*Exercise details:*
Please copy every line from the records below that contains the string "will".

====== Input records

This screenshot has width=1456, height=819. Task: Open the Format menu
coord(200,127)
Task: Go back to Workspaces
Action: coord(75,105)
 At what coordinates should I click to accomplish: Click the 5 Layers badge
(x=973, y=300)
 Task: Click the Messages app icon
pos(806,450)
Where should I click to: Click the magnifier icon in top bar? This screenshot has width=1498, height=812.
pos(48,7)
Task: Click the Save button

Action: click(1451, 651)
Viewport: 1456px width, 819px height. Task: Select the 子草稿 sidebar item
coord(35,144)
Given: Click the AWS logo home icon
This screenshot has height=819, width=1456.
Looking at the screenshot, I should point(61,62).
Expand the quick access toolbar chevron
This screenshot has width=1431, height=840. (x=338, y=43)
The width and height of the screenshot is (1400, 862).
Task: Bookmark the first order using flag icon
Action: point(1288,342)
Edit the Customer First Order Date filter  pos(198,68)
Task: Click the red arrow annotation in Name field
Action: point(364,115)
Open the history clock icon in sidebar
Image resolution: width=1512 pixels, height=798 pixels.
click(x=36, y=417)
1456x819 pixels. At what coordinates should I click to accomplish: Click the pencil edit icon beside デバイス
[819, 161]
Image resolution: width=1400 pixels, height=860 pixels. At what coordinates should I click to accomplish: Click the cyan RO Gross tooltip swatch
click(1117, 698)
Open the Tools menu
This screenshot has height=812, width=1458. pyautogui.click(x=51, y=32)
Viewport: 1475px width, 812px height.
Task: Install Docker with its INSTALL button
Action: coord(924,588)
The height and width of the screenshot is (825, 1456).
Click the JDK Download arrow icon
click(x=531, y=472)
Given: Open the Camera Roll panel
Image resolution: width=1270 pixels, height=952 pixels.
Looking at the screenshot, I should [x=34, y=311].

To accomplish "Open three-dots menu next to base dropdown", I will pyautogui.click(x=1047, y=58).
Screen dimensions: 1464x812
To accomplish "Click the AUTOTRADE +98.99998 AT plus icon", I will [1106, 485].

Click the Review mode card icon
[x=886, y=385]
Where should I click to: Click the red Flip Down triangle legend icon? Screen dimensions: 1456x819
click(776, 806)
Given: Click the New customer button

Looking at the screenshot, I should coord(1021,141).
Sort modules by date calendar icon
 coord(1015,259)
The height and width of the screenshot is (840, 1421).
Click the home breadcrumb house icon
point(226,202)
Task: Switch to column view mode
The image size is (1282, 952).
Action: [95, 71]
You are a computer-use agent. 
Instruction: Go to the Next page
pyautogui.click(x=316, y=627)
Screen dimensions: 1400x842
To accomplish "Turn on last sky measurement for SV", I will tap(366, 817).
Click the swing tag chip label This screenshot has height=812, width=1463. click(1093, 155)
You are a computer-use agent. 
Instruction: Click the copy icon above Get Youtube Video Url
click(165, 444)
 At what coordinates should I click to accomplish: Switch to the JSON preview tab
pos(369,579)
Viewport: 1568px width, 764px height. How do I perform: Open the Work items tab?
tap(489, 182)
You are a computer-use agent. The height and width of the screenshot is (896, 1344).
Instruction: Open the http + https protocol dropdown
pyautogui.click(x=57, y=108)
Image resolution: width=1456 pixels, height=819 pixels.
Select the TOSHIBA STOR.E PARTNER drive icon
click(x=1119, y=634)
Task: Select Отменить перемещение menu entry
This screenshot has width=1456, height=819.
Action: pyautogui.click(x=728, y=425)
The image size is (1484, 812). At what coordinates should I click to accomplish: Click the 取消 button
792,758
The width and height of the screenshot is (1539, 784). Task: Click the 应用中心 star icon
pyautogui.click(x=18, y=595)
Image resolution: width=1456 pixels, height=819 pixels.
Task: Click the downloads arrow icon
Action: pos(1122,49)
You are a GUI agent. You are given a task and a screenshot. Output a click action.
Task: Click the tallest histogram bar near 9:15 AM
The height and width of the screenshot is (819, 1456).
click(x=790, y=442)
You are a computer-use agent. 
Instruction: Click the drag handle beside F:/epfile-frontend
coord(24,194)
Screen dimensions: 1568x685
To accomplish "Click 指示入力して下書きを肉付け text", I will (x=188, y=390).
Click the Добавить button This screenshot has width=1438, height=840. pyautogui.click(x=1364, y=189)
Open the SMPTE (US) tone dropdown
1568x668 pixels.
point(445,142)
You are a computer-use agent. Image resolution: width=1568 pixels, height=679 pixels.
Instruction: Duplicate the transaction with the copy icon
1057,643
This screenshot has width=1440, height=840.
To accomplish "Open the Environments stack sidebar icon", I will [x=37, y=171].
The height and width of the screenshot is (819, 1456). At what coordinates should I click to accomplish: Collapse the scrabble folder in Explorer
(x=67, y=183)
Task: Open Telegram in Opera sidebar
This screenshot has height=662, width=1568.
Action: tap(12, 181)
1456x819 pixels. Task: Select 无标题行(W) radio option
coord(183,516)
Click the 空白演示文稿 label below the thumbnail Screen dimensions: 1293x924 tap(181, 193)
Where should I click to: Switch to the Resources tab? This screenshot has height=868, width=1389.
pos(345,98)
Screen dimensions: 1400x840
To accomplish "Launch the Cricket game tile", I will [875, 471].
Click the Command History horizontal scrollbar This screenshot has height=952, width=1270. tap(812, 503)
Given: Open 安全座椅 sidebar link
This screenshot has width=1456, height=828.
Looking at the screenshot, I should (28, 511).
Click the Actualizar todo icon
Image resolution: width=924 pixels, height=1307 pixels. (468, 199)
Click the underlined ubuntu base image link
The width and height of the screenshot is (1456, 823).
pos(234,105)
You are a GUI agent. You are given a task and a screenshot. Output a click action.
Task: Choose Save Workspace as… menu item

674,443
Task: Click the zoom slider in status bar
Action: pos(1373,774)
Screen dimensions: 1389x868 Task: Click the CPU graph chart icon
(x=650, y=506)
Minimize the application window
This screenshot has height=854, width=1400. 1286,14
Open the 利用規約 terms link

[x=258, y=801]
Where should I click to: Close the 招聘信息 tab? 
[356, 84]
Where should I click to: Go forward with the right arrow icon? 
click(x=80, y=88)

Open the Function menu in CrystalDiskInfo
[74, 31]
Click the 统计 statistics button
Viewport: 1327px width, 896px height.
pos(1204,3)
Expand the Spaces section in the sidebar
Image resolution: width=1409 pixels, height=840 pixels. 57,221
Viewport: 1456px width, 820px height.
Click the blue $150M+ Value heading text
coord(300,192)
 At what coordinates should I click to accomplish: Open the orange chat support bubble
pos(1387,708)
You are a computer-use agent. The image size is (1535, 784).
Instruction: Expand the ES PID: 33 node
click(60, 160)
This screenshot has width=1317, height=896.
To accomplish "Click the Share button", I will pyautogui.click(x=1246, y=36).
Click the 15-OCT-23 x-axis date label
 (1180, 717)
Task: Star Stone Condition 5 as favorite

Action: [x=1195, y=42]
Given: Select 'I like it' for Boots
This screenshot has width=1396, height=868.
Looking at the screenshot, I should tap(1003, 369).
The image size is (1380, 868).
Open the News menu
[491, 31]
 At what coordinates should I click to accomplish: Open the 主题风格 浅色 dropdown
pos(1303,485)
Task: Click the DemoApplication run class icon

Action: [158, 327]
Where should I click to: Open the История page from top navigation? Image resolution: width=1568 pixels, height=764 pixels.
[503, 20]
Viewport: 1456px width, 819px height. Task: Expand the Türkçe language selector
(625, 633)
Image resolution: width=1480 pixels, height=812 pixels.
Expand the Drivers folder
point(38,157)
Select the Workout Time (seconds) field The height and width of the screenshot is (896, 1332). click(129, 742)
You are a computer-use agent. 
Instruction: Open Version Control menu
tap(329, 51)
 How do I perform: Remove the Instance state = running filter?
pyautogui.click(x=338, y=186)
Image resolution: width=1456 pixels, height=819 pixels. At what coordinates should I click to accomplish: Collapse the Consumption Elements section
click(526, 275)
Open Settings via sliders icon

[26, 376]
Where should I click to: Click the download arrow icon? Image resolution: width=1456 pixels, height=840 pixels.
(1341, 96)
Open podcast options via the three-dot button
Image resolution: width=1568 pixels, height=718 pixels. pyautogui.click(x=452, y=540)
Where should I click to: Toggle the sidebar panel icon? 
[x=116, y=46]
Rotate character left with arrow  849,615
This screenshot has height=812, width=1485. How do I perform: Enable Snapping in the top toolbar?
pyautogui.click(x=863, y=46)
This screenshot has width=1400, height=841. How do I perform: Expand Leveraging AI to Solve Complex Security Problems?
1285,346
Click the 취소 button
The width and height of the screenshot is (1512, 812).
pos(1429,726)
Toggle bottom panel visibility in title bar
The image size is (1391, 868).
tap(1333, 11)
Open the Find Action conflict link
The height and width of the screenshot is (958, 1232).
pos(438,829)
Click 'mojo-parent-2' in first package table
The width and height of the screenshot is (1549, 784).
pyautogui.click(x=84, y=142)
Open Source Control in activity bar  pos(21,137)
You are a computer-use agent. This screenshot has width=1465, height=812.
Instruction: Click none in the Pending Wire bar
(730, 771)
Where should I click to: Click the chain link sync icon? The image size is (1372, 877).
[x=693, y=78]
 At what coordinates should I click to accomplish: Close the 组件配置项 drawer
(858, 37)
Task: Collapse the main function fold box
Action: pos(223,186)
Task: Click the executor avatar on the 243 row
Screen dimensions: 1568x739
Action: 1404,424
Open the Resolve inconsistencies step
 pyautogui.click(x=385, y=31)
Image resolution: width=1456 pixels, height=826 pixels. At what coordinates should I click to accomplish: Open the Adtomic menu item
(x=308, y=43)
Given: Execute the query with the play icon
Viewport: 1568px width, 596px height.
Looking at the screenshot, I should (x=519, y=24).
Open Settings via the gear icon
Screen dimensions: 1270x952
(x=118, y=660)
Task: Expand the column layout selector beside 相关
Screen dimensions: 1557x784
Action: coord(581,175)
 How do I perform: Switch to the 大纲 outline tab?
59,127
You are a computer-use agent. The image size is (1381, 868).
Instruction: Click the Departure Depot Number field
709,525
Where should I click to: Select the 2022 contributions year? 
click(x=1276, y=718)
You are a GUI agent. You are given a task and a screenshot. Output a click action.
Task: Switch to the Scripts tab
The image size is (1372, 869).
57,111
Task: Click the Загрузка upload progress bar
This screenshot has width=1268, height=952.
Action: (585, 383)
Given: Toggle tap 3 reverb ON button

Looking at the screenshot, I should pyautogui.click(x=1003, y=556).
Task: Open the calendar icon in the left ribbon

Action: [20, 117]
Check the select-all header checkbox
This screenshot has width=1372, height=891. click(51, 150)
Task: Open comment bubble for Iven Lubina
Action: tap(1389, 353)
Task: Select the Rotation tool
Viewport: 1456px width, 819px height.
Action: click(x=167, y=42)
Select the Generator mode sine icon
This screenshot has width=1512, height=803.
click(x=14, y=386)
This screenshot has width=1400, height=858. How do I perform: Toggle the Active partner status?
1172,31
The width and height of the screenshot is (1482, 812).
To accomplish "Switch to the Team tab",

============

*Solution:*
To accomplish "Open three-dots menu next to base dropdown", I will pyautogui.click(x=1047, y=58).
To accomplish "Click the AUTOTRADE +98.99998 AT plus icon", I will [1106, 485].
To accomplish "Turn on last sky measurement for SV", I will tap(366, 817).
To accomplish "Click 指示入力して下書きを肉付け text", I will (x=188, y=390).
To accomplish "Open the Environments stack sidebar icon", I will [x=37, y=171].
To accomplish "Launch the Cricket game tile", I will [875, 471].
To accomplish "Click the Share button", I will pyautogui.click(x=1246, y=36).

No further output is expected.